### Assignment
Report every line of the records beneath this task that holds the string "tool".

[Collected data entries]
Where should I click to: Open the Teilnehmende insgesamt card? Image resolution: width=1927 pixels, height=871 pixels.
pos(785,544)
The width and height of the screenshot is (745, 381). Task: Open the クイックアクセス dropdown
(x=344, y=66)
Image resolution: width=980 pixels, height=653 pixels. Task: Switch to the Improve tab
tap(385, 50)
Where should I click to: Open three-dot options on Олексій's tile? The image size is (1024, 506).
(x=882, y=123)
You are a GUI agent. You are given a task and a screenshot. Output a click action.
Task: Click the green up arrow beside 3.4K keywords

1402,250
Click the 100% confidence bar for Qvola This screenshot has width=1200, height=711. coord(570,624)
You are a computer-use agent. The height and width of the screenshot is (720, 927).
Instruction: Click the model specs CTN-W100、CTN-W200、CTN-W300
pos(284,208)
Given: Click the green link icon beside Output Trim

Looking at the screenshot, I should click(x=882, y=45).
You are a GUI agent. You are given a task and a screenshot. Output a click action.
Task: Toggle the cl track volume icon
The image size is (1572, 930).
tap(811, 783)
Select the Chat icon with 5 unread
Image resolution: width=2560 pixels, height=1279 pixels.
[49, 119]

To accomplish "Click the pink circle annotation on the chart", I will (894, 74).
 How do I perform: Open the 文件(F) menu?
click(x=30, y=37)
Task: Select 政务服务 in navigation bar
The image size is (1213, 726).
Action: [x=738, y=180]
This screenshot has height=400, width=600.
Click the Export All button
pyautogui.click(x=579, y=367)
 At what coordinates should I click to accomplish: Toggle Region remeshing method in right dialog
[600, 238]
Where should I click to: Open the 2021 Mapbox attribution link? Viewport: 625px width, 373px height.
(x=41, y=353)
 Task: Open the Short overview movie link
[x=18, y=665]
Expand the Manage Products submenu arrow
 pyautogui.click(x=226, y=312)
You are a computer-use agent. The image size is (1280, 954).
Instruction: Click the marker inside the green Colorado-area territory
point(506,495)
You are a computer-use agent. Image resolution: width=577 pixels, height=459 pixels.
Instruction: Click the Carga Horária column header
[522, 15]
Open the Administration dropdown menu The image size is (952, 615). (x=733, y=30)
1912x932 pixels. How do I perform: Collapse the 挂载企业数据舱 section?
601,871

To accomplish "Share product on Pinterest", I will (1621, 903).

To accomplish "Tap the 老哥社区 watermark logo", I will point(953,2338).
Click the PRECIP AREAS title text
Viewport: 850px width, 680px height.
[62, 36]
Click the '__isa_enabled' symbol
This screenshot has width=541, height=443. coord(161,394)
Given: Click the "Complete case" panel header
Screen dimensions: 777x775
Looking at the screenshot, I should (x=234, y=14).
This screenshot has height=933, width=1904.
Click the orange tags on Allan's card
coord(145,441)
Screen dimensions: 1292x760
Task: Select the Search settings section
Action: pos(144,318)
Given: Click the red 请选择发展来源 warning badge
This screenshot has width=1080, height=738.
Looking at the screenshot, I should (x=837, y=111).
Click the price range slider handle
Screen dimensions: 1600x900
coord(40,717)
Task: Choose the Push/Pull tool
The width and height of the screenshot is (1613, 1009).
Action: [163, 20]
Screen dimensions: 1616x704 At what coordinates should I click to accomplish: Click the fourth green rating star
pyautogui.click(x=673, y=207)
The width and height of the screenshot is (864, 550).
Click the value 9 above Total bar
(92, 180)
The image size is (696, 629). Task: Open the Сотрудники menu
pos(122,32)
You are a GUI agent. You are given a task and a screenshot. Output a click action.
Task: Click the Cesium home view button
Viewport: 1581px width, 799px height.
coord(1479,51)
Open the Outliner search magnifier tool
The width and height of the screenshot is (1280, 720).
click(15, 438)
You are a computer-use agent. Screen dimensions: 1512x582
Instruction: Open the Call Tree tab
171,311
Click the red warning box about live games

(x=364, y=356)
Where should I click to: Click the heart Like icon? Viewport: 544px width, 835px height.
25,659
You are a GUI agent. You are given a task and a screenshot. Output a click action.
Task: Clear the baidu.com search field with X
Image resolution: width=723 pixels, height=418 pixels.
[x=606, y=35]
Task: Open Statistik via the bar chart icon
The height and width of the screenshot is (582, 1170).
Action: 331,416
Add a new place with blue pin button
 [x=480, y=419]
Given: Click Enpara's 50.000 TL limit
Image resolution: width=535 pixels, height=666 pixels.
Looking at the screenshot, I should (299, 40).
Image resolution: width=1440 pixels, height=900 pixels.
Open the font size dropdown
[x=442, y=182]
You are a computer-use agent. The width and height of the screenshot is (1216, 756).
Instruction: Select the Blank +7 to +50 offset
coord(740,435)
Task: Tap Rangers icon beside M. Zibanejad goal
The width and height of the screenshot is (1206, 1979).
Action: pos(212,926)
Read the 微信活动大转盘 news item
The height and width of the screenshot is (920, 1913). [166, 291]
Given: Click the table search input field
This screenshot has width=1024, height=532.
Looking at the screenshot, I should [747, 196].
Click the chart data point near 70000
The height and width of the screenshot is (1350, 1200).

### Reply to the exercise
Task: Choose the Push/Pull tool
Open the Outliner search magnifier tool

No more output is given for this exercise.